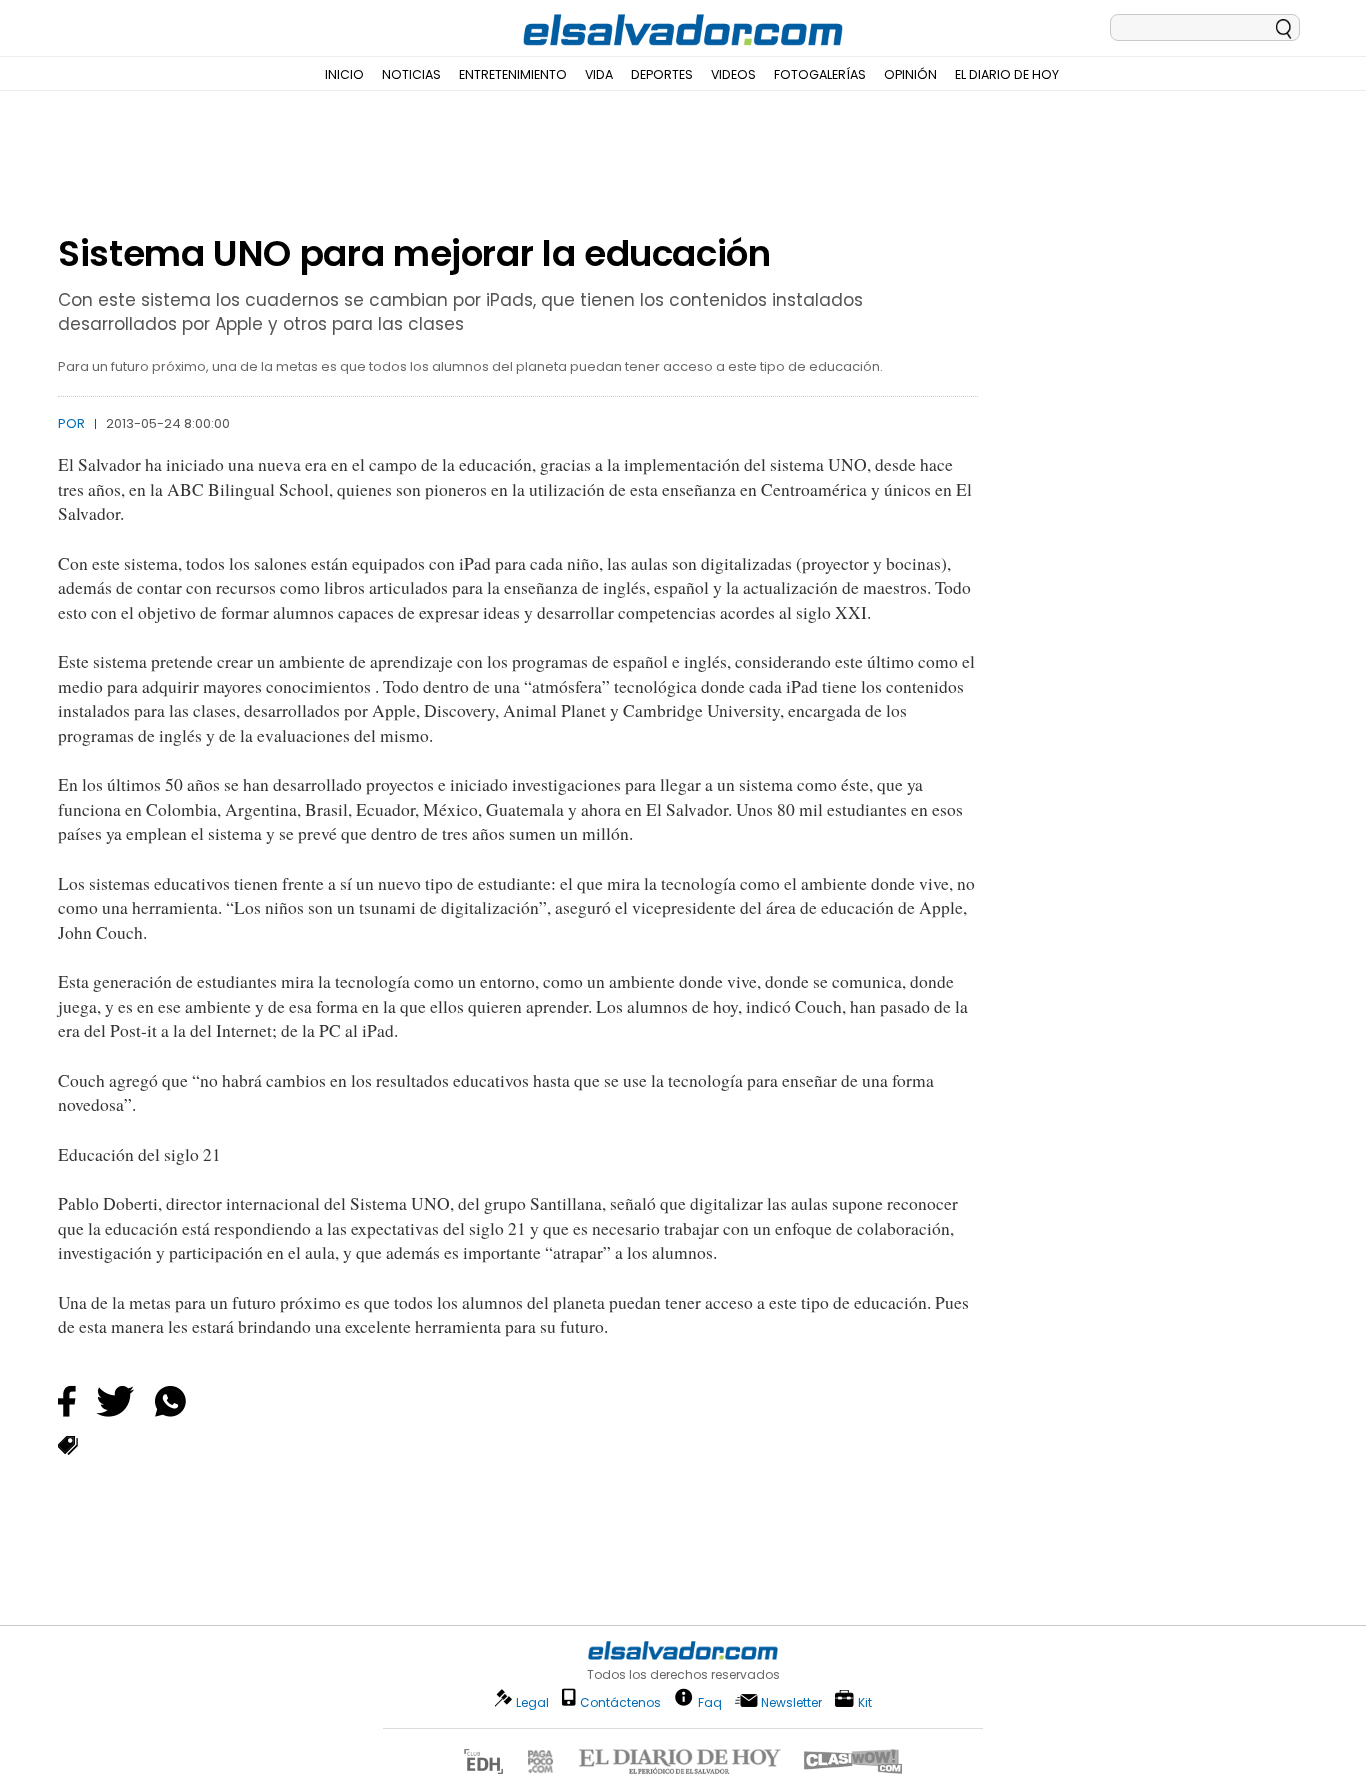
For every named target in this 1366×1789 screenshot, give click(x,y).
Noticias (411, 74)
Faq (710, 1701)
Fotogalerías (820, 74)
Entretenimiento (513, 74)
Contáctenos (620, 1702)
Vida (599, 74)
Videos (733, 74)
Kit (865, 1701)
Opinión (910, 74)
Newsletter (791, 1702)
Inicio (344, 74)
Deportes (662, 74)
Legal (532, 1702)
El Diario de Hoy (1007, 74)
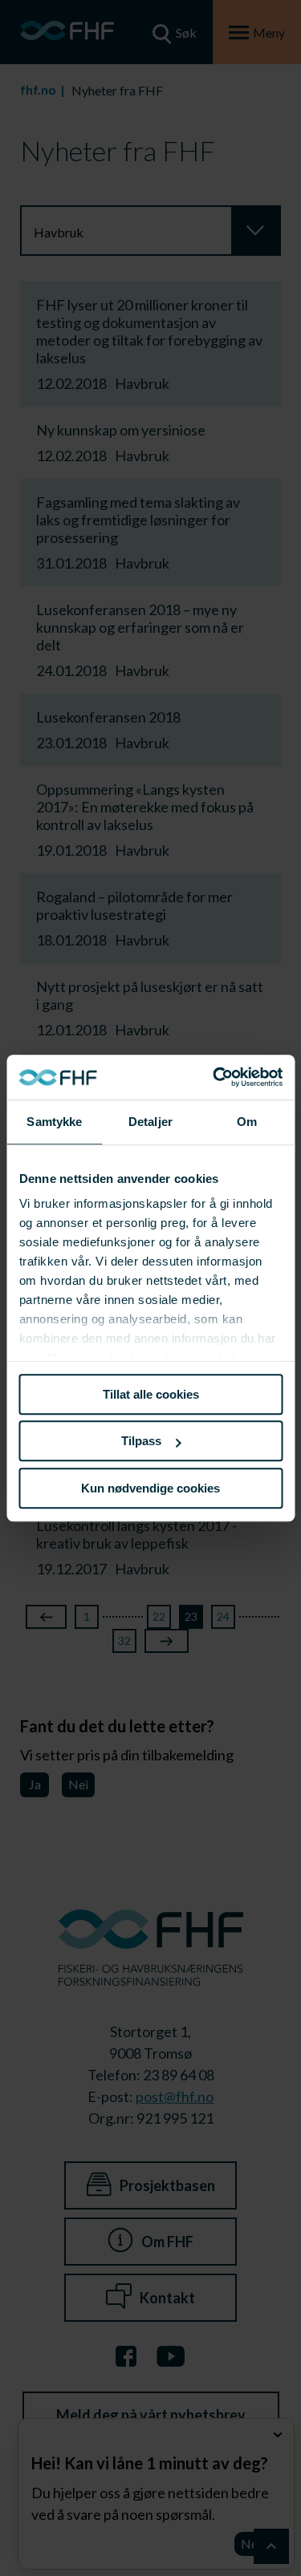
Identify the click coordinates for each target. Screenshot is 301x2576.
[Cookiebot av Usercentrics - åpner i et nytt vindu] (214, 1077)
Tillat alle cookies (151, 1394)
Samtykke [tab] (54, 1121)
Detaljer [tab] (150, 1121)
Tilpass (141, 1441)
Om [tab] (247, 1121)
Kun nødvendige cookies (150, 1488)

____________

» What to work on
Report each line in the data that holds the word "click".

» Answer below
For every named target in this 1366×1789 screenshot, give click(x,y).
Identify the click coordinates for each target. Screenshot is 301x2576.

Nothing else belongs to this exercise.